The Nazca lines in the desert of Peru

The Nazca lines in the desert of Peru

“A man with no expectations is never disappointed.”

I wish I would have kept those words from Lao Tzu in mind when I went slightly out of my way to Nazca, Peru where the Nazca people scratched some interesting geoglyphs into the desert outside of town around 200 BC.

With no modern equipment, no GPS’s, no airplanes or way to view it from above, no satellites, this amazing tribe managed to…well….scratch a few crappy shallow lines in the sand and call it a day.  It sounded mysteriously fascinating and theories (mostly from people who have never visited the lines) even abound of the pictures of animals, people, and geometric shapes being drawn for aliens to see from space!

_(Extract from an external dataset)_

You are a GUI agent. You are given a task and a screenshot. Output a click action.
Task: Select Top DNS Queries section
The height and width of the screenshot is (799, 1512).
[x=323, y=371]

The Nazcas were a charming group that lived even before the Incas and were quite fond of severing heads which they carried around as trophies.  Apparently they took time out from a busy schedule of trying to survive in the desert, scaring the crap out of their neighbors, and everyday life to draw some pictures in the hard red earth of Peru.

They were even known to practice trephination which is a fancy way of saying a highly qualified witchdoctor would cut holes into people’s skulls (while they were still awake and conscious) for medicinal or spiritual purposes.  It wasn’t a good idea to complain of a headache after scratching your lines out in the heat.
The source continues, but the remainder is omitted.